異常が、「オーマの頭頂部」に現れている事を。
「……うおっ!?」
『これ絶対そーやろ。わいこの人ずっと”金髪や思ってた”んやけど』
「どーしました?」
横たわったオーマの姿勢が、動かず共目線を送るだけで視認する事を可能にする。
そしてスマホに促されオーマの頭頂部を覗き見たアルエ。
加えて医者もついでにと目を配る。
それは、確かに異常であった。
最初の出会いから今にかけて、幾度も見せられたオーマの白金色の髪。
陽の光に照らされれば時に煌めきすらも見せる、輝かしい色をしたあの髪が――――。
”頭頂部のみに限り、色を失っている”事など。
『知らんかったわ。
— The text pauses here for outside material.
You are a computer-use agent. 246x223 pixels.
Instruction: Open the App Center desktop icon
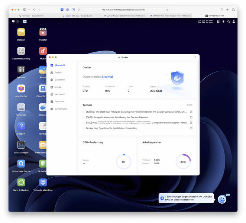click(x=21, y=89)
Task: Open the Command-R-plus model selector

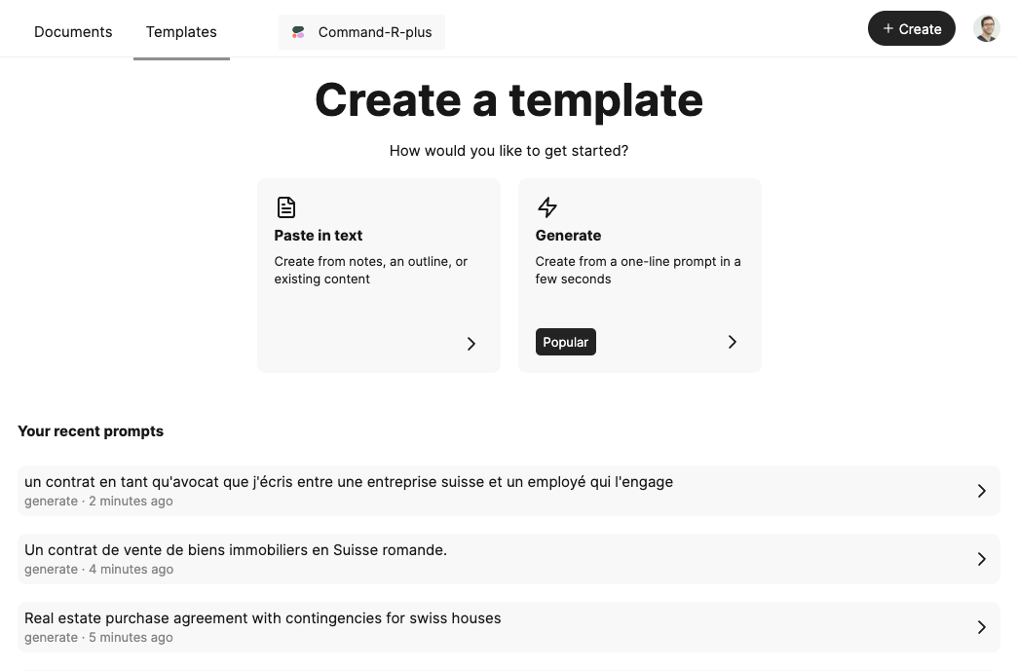Action: coord(362,32)
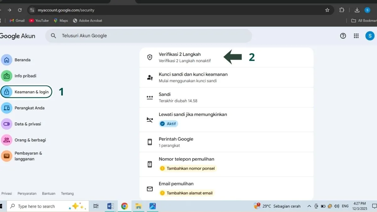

ブリーチ当ててたとか』
「え!? 染めてたの!?」
髪の染色こそ未経験のアルエであるが、さすがにこの現象は理解できた。
それは、夏休み期間中にアルエの同級生に巻き起こった症状と同様の物である。
一言で言うなら「染色放置」。
髪を染め上げた後、定期的な染め直しを”怠った”結果生まれる現象である。
『だってほら、こんなクッキリ出てもーとるで』
「大魔女サンの地毛は、実は黒だった……?」
「いや……いやいやいや……」
染めた色が、地毛から離れれば離れる程より症状は重くなる。
新たに生え伸びる地毛は当然染色前の色であり、時を経る毎に色が戻って行くのは毛髪元来の性質。
しかしながら、染めた髪全てを「自然に」元通りに戻すにはかなりの期間が必要であり、それが女性ならなおさら顕著である。
『一応病気の可能性無きにしも非ずやけど、のう?』
「いえ……白髪とかならわかりますが……」
染色と原色の過程。その中に生まれるのは、見事なまでの「境目」。
そしてその現象は、オーマのような金髪のみに限り、とある物体に例えた名称が与えられる。
「プリンじゃん」
オーマのふわりと膨らんだヘアスタイルが、なおさらその物体を連想させた――――。
「…………ははっ、トコトン雑な奴め」
『ドンキでよく見る系女子やな』
見た目こそ少し衝撃的であるものの、その実情は実に下らない。アルエをして失笑が漏れる程の異常である。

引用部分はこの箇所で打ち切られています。